Collected data entries
= = =

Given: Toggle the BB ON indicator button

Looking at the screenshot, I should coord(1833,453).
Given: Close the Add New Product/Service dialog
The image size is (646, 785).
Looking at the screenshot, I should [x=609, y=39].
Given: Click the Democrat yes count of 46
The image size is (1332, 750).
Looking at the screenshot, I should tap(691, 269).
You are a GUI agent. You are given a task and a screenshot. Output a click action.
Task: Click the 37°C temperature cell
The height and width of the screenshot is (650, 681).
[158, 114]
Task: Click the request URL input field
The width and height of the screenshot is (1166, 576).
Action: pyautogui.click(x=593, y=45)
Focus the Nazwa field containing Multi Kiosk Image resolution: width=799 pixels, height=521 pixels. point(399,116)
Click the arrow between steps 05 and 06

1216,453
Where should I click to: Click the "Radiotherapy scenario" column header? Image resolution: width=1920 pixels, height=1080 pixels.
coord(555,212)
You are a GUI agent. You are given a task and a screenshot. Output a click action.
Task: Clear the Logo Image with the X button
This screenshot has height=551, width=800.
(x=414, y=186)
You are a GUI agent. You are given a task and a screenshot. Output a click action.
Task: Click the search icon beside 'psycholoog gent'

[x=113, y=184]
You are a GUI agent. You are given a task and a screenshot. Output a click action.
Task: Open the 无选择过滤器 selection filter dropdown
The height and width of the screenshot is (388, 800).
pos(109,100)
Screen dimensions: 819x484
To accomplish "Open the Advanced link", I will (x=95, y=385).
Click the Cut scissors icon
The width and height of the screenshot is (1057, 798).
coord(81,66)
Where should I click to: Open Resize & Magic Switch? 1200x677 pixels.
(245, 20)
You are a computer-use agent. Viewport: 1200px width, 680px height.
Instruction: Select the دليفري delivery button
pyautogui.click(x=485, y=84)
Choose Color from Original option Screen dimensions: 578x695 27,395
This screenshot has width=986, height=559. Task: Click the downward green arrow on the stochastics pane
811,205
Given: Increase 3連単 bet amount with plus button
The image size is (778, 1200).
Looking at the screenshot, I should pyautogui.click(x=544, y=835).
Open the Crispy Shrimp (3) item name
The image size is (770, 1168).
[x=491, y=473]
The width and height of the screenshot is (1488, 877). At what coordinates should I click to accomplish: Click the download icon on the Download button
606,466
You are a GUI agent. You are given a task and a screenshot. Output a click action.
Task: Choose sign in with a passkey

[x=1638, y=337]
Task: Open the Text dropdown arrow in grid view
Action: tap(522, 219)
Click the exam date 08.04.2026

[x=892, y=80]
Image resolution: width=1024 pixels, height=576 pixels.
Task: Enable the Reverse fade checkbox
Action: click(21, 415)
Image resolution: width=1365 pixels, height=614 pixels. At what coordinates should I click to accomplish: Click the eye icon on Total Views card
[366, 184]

= = =

An exact copy of the lines from the one with "The width and height of the screenshot is (1488, 877)." to the final line of the entries is all that the answer should hold.

The width and height of the screenshot is (1488, 877). At what coordinates should I click to accomplish: Click the download icon on the Download button
606,466
You are a GUI agent. You are given a task and a screenshot. Output a click action.
Task: Choose sign in with a passkey

[x=1638, y=337]
Task: Open the Text dropdown arrow in grid view
Action: tap(522, 219)
Click the exam date 08.04.2026

[x=892, y=80]
Image resolution: width=1024 pixels, height=576 pixels.
Task: Enable the Reverse fade checkbox
Action: click(21, 415)
Image resolution: width=1365 pixels, height=614 pixels. At what coordinates should I click to accomplish: Click the eye icon on Total Views card
[366, 184]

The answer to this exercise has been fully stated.